Exercise data:

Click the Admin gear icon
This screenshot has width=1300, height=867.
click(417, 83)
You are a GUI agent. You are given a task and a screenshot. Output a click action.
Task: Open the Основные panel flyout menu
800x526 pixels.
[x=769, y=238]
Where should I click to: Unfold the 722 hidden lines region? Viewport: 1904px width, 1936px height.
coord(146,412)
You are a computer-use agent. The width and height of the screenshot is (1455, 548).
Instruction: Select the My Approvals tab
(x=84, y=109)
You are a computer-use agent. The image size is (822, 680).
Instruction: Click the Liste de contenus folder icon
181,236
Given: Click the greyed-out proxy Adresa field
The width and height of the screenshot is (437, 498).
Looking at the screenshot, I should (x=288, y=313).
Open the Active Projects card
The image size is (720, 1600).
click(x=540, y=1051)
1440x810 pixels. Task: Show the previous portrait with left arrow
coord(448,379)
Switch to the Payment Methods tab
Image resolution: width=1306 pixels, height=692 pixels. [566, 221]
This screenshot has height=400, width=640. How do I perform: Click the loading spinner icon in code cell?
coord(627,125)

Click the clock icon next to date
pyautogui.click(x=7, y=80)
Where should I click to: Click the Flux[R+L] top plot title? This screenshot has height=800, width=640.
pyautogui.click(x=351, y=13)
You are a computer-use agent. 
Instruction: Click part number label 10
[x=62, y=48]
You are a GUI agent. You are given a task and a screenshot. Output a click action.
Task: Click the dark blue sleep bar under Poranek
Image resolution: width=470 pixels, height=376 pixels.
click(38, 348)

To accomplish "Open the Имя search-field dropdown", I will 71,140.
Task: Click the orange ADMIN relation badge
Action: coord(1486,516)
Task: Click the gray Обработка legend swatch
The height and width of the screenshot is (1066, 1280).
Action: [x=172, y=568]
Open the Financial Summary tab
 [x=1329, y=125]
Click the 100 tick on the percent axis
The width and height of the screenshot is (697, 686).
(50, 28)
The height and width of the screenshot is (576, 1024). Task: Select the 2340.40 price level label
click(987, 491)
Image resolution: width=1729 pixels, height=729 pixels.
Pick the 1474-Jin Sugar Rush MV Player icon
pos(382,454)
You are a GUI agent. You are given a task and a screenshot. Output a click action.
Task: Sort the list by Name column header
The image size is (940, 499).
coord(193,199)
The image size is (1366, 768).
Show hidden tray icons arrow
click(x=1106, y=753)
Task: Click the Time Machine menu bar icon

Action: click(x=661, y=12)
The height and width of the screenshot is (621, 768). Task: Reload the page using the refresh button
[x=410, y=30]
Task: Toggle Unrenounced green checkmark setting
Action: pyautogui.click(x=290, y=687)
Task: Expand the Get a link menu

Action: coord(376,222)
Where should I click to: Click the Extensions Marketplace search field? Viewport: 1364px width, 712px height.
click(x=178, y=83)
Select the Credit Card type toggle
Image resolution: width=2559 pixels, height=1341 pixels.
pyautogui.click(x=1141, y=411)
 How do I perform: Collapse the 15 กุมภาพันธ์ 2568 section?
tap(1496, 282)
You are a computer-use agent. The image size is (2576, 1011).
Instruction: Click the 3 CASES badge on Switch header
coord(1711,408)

Given task:
Print the listing above line for line, with no changes.

Final result:
Click the Admin gear icon
This screenshot has width=1300, height=867.
click(417, 83)
You are a GUI agent. You are given a task and a screenshot. Output a click action.
Task: Open the Основные panel flyout menu
800x526 pixels.
[x=769, y=238]
Where should I click to: Unfold the 722 hidden lines region? Viewport: 1904px width, 1936px height.
coord(146,412)
You are a computer-use agent. The width and height of the screenshot is (1455, 548).
Instruction: Select the My Approvals tab
(x=84, y=109)
You are a computer-use agent. The image size is (822, 680).
Instruction: Click the Liste de contenus folder icon
181,236
Given: Click the greyed-out proxy Adresa field
The width and height of the screenshot is (437, 498).
Looking at the screenshot, I should (x=288, y=313).
Open the Active Projects card
The image size is (720, 1600).
click(x=540, y=1051)
1440x810 pixels. Task: Show the previous portrait with left arrow
coord(448,379)
Switch to the Payment Methods tab
Image resolution: width=1306 pixels, height=692 pixels. [566, 221]
This screenshot has height=400, width=640. How do I perform: Click the loading spinner icon in code cell?
coord(627,125)

Click the clock icon next to date
pyautogui.click(x=7, y=80)
Where should I click to: Click the Flux[R+L] top plot title? This screenshot has height=800, width=640.
pyautogui.click(x=351, y=13)
You are a computer-use agent. 
Instruction: Click part number label 10
[x=62, y=48]
You are a GUI agent. You are given a task and a screenshot. Output a click action.
Task: Click the dark blue sleep bar under Poranek
Image resolution: width=470 pixels, height=376 pixels.
click(38, 348)

To accomplish "Open the Имя search-field dropdown", I will 71,140.
Task: Click the orange ADMIN relation badge
Action: coord(1486,516)
Task: Click the gray Обработка legend swatch
The height and width of the screenshot is (1066, 1280).
Action: [x=172, y=568]
Open the Financial Summary tab
 [x=1329, y=125]
Click the 100 tick on the percent axis
The width and height of the screenshot is (697, 686).
(50, 28)
The height and width of the screenshot is (576, 1024). Task: Select the 2340.40 price level label
click(987, 491)
Image resolution: width=1729 pixels, height=729 pixels.
Pick the 1474-Jin Sugar Rush MV Player icon
pos(382,454)
You are a GUI agent. You are given a task and a screenshot. Output a click action.
Task: Sort the list by Name column header
The image size is (940, 499).
coord(193,199)
The image size is (1366, 768).
Show hidden tray icons arrow
click(x=1106, y=753)
Task: Click the Time Machine menu bar icon

Action: click(x=661, y=12)
The height and width of the screenshot is (621, 768). Task: Reload the page using the refresh button
[x=410, y=30]
Task: Toggle Unrenounced green checkmark setting
Action: pyautogui.click(x=290, y=687)
Task: Expand the Get a link menu

Action: coord(376,222)
Where should I click to: Click the Extensions Marketplace search field? Viewport: 1364px width, 712px height.
click(x=178, y=83)
Select the Credit Card type toggle
Image resolution: width=2559 pixels, height=1341 pixels.
pyautogui.click(x=1141, y=411)
 How do I perform: Collapse the 15 กุมภาพันธ์ 2568 section?
tap(1496, 282)
You are a computer-use agent. The image size is (2576, 1011).
Instruction: Click the 3 CASES badge on Switch header
coord(1711,408)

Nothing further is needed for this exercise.